Irene Garcia-Camacho, Júlia Borràs and Guillem Alenyà
Abstract - Benchmarking robot manipulations is complex due to the difficulty in reproducing and comparing results across different embodiments and scenarios. Cloth manipulation presents additional challenges due to the complex object configuration space, making it difficult to define initial poses, to find standard objects sets or assessing the quality of a task. Traditional cloth manipulation papers do not have well defined metrics to evaluate the success of a task or the quality of the result, and are tailored to each evaluation. In this paper we propose to evaluate cloth manipulation using action graphs that model a task as a graph of transitions between different scene states. This results into an action segmentation that allows us to evaluate each segment, its influence in the next segment and relate it to task as a whole. Using a common bi-manual cloth manipulation task such as placing a cloth flat on a table, we propose a benchmark with simple evaluation metrics that explore the influence of grasp location and trajectory into the quality of the task.

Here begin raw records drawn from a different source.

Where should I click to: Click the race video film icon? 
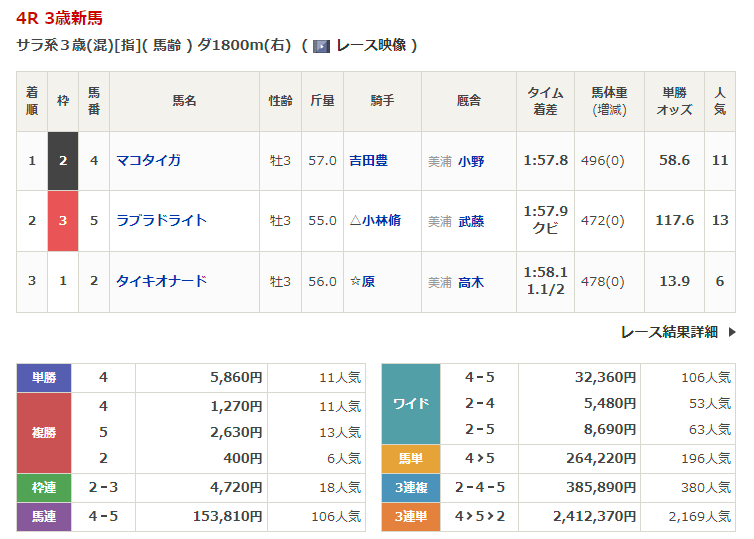click(321, 46)
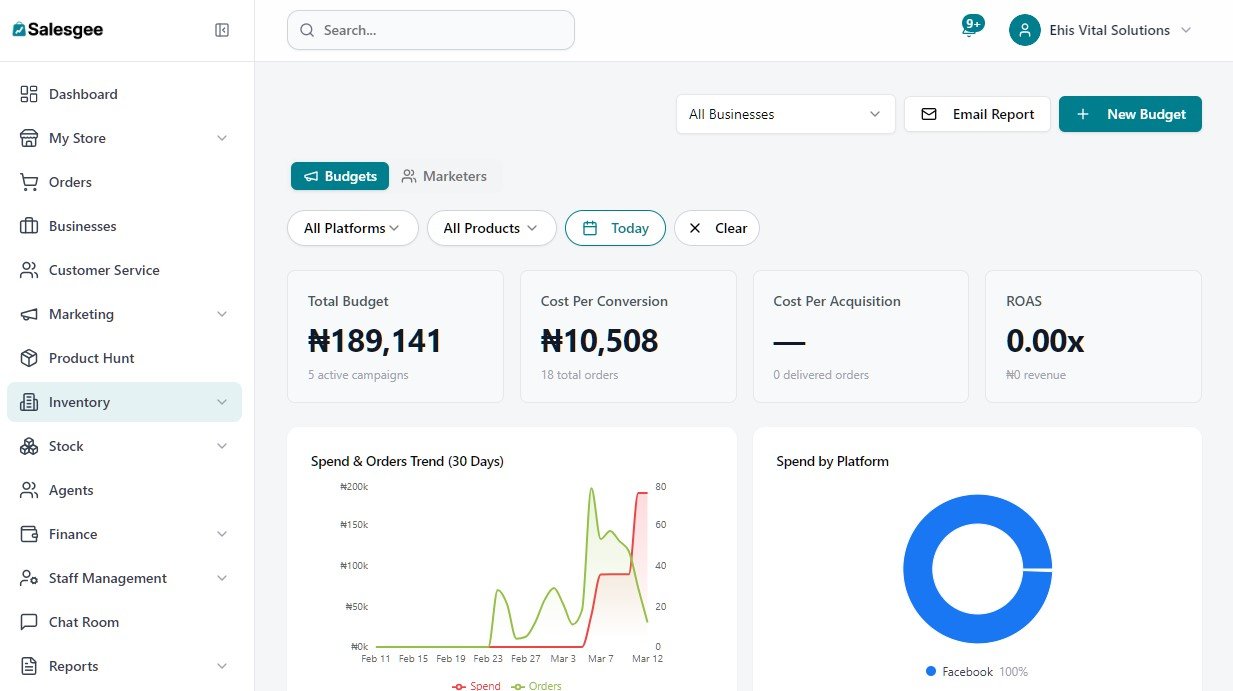
Task: Switch to the Marketers tab
Action: 444,176
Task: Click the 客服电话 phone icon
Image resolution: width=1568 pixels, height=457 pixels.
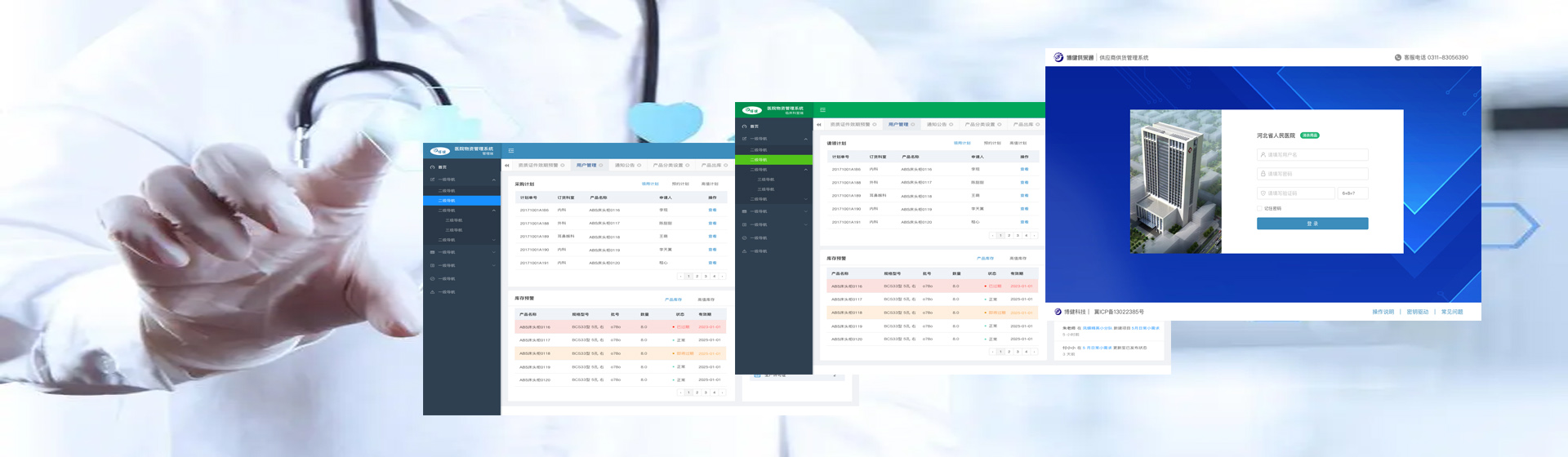Action: click(x=1397, y=58)
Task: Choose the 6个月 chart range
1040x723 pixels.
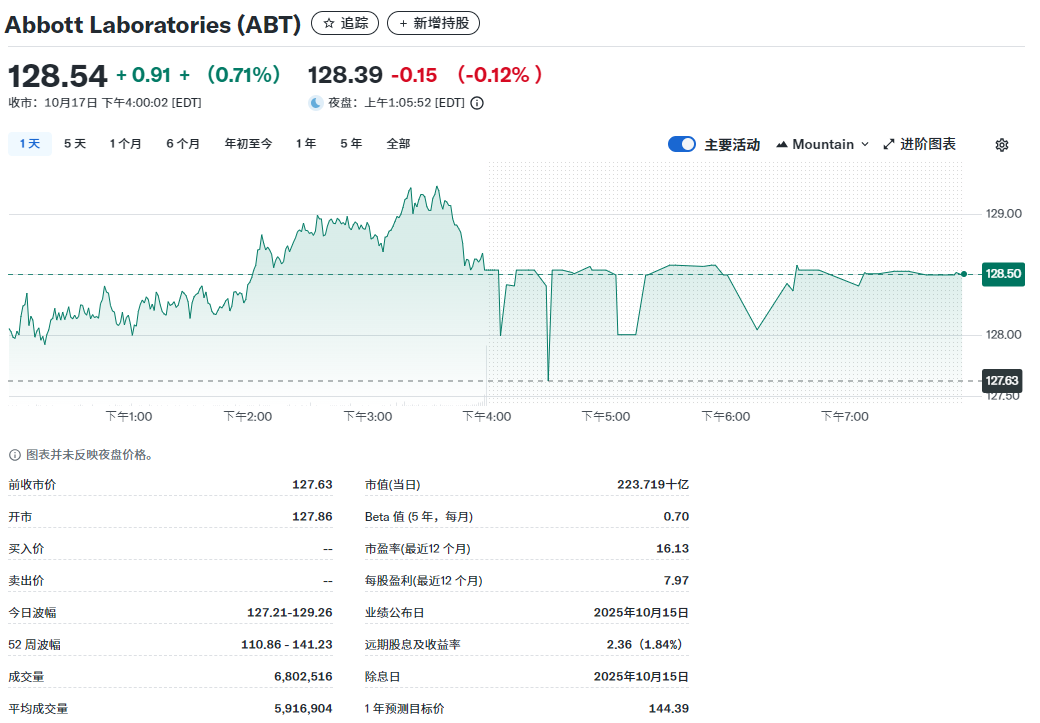Action: [x=183, y=144]
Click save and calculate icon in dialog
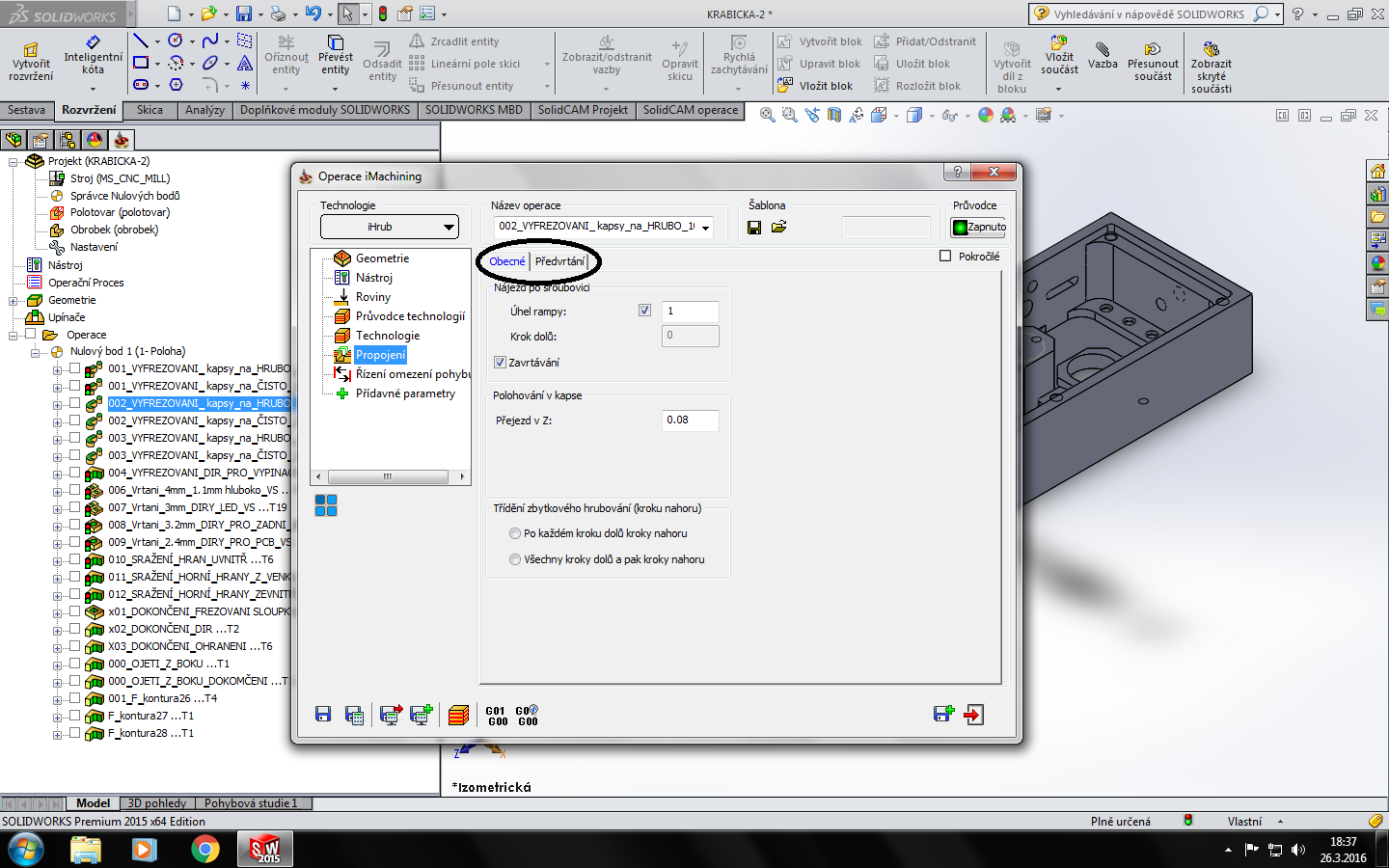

Our results show that grasp location doesn’t need to be precise on corners, that quality measures focused on evaluating different cloth parts can enlighten issues to solve and that success definition of a segment has to consider its influence on the ability to perform successfully the next segment of action.
The repository to evaluate the placed cloth on top of the table is avaliable on Github with instructions on how to use it and examples of real results of the implemented baseline to test the packages.